(Stored records)
++++

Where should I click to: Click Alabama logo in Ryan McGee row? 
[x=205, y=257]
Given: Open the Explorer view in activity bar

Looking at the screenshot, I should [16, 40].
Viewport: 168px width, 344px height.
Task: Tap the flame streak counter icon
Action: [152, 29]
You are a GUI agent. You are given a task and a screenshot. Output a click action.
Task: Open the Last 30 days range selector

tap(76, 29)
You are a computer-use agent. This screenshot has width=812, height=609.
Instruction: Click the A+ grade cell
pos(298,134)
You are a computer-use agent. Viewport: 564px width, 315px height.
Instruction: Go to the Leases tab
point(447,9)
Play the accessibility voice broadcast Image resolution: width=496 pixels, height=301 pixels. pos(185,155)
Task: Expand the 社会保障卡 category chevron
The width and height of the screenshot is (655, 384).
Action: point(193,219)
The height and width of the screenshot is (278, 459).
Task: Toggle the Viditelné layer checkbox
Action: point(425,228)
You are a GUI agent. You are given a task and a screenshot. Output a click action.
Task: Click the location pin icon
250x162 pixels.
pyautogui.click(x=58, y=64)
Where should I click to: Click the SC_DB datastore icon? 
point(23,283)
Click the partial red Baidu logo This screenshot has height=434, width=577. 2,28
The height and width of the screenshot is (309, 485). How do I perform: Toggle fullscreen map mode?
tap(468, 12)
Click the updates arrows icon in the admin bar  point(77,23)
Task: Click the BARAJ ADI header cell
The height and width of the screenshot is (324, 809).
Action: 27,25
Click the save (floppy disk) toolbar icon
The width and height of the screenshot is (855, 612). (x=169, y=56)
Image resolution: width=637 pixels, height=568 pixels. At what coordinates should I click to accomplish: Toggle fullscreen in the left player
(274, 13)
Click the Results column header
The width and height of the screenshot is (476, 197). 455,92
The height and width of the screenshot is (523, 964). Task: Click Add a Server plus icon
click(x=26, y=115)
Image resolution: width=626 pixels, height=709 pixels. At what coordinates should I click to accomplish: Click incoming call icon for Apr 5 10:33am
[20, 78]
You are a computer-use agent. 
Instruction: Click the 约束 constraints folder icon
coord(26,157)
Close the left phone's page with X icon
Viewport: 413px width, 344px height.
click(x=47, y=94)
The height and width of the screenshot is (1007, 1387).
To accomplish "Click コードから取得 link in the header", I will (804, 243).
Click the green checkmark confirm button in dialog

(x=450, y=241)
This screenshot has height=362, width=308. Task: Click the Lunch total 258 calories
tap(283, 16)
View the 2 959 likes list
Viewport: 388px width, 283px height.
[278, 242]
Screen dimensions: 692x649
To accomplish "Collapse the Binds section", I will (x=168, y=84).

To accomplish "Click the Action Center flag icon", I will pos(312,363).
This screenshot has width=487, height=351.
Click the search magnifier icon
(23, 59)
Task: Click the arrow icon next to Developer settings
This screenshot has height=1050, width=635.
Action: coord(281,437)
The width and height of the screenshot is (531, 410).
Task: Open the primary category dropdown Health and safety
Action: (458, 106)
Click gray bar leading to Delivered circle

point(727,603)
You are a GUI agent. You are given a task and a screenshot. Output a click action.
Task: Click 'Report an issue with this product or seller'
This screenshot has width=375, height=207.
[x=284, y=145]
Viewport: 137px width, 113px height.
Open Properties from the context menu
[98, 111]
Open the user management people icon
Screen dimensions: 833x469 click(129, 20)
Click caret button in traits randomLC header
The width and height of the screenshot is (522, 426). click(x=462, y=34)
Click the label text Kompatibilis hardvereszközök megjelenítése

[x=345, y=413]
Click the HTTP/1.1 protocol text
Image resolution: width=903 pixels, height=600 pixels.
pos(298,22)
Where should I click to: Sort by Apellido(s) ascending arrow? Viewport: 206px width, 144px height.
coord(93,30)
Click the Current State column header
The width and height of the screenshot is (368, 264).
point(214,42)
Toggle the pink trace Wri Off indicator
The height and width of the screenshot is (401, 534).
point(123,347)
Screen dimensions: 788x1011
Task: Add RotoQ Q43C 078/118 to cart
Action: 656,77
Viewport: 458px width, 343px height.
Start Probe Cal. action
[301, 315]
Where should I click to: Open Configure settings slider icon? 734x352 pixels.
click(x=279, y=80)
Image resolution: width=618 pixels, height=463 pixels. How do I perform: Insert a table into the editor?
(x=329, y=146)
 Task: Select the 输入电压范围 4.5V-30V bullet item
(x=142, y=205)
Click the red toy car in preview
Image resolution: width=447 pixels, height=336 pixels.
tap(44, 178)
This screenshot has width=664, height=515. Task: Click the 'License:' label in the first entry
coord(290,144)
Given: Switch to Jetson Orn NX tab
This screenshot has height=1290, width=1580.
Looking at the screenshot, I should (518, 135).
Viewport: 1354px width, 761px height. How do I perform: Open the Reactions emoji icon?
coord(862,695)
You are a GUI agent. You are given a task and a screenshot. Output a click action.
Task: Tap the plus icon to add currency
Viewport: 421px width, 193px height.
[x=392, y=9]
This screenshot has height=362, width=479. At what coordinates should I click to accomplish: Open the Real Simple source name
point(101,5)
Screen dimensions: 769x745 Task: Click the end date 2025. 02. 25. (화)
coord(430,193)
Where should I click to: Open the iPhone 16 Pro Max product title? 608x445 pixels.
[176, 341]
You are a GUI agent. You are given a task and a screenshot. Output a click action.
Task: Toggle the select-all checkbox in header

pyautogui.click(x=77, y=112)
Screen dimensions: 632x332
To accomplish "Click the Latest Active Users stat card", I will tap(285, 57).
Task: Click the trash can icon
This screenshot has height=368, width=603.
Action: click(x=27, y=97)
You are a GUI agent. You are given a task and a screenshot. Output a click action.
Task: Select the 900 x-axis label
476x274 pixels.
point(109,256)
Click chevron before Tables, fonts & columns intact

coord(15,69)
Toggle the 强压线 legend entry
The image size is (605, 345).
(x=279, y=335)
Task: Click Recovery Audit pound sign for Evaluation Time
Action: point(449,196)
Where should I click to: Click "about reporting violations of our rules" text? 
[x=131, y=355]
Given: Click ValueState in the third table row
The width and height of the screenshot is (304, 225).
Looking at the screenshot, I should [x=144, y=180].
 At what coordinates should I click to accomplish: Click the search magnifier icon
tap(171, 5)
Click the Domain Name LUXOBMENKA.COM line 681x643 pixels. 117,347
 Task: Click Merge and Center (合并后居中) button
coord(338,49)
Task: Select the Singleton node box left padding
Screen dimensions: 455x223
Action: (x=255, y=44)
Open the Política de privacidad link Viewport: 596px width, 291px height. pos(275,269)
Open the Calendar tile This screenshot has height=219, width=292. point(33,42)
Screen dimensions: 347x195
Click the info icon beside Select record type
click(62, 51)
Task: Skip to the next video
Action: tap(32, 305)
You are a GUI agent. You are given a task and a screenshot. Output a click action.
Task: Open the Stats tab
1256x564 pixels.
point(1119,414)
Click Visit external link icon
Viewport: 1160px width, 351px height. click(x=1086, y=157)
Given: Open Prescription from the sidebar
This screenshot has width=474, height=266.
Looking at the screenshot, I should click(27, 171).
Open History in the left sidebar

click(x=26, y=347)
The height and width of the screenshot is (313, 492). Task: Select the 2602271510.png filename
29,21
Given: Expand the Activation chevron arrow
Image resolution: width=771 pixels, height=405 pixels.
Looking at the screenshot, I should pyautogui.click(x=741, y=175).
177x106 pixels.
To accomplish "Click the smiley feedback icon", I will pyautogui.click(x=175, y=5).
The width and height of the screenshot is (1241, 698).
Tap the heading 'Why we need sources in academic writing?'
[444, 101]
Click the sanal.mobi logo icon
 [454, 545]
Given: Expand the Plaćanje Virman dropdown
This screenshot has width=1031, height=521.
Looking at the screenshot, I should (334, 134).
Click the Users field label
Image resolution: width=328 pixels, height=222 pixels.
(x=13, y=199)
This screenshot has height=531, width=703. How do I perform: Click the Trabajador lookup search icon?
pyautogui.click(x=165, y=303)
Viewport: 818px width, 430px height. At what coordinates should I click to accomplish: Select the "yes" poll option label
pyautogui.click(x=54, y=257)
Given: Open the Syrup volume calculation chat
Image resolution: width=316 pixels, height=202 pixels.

++++

Only the lines above from the one with "At what coordinates should I click to accomplish: Click the" through the one with "Given: Open Prescription from the sidebar" should be duplicated, character for character.

## RESPONSE BOX
 At what coordinates should I click to accomplish: Click the search magnifier icon
tap(171, 5)
Click the Domain Name LUXOBMENKA.COM line 681x643 pixels. 117,347
 Task: Click Merge and Center (合并后居中) button
coord(338,49)
Task: Select the Singleton node box left padding
Screen dimensions: 455x223
Action: (x=255, y=44)
Open the Política de privacidad link Viewport: 596px width, 291px height. pos(275,269)
Open the Calendar tile This screenshot has height=219, width=292. point(33,42)
Screen dimensions: 347x195
Click the info icon beside Select record type
click(62, 51)
Task: Skip to the next video
Action: tap(32, 305)
You are a GUI agent. You are given a task and a screenshot. Output a click action.
Task: Open the Stats tab
1256x564 pixels.
point(1119,414)
Click Visit external link icon
Viewport: 1160px width, 351px height. click(x=1086, y=157)
Given: Open Prescription from the sidebar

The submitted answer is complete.